I know that if two quasi-projective varieties are isomorphic then their coordinate rings may not be isomorphic. But what can we say about their ring of global regular functions? Are they isomorphic?
Let $X\subset\mathbb P^n$ be a quasi-projective variety. Denote $$K[X]=\{f:X\rightarrow k\mid f\text{ is regular at every point of }X\}.$$ So my question is if $X\cong Y$ then is it true that $K[X]\cong K[Y]$?

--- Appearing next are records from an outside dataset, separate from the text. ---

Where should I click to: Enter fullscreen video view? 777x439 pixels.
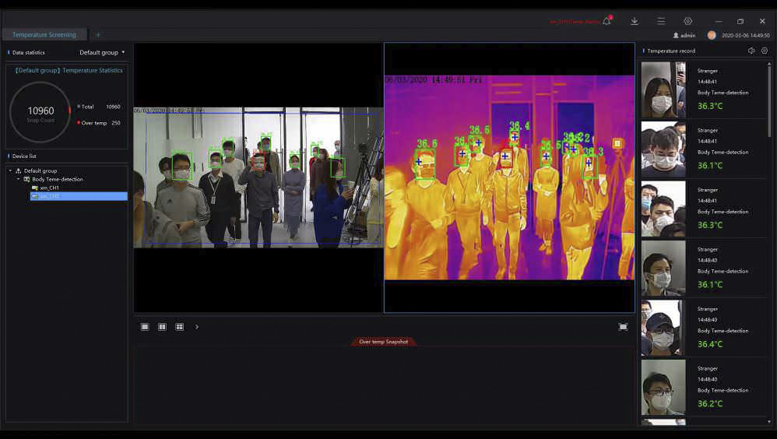[x=623, y=327]
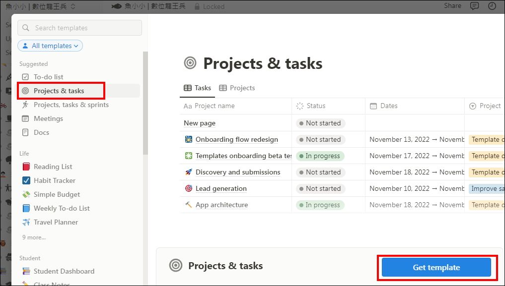Open the Habit Tracker template
Screen dimensions: 505x286
click(79, 180)
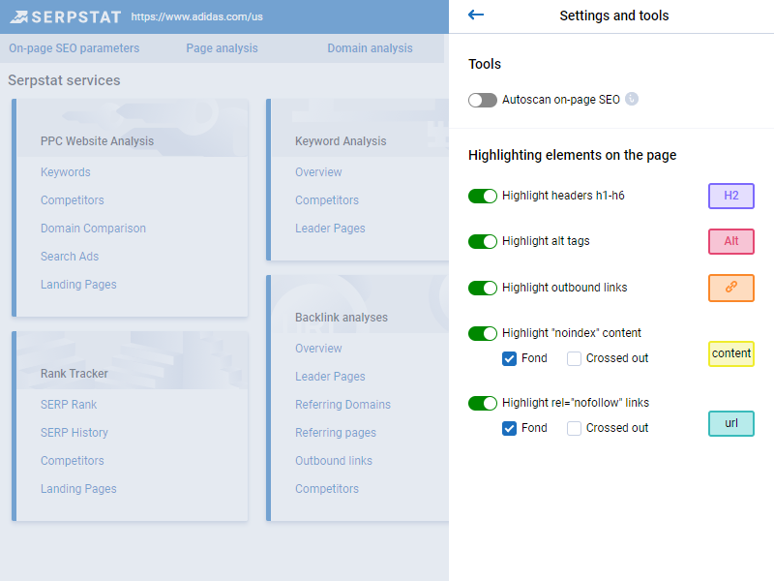Click the purple H2 color swatch
This screenshot has height=581, width=774.
coord(731,196)
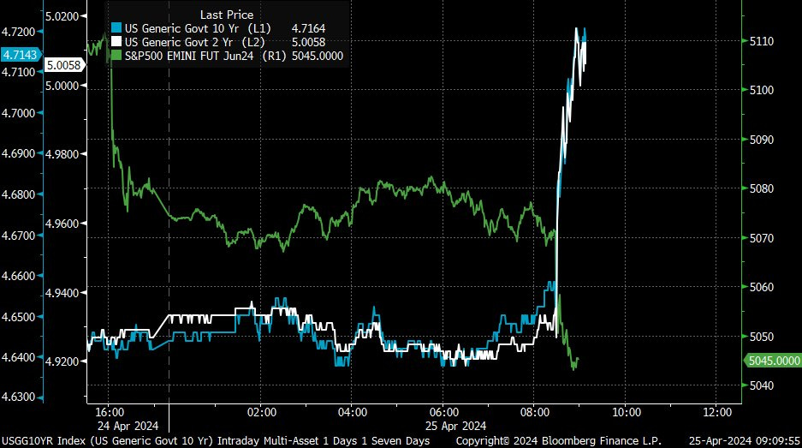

My guess is they are isomorphic.
Please help me. Thank you
Yes, it is true that if $X\cong Y$ with this isomorphism realized by $f:X\to Y$ and $g:Y\to X$ their rings of regular functions are isomorphic. Consider $h:X\to k$ a regular function on $X$. Then $g^*(h)=h(g)$ is a regular function on $Y$. It is clearly a ring map. We note that $f^*g^*(h)=h(f(g))=h$, so $f^*g^*=id$, so the rings are isomorphic.

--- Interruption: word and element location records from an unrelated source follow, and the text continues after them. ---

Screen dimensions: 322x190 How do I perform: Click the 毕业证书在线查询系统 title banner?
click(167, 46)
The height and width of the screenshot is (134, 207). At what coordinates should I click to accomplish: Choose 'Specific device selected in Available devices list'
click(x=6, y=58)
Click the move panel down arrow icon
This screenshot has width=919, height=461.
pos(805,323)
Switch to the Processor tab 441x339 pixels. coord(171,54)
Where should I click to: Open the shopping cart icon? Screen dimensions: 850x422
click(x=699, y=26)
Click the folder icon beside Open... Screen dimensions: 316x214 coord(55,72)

NB: The ring of regular functions on a quasi-projective variety can be a "dumb" invariant in that it might not tell you much good information. Consider $\mathbb{P}^a\subset \mathbb{P}^N$. No matter what $a$ you choose, the ring of regular functions is always just $k$, the base ring. This sort of thing is one motivating factor for usage of the structure sheaf replacing the ring of regular functions.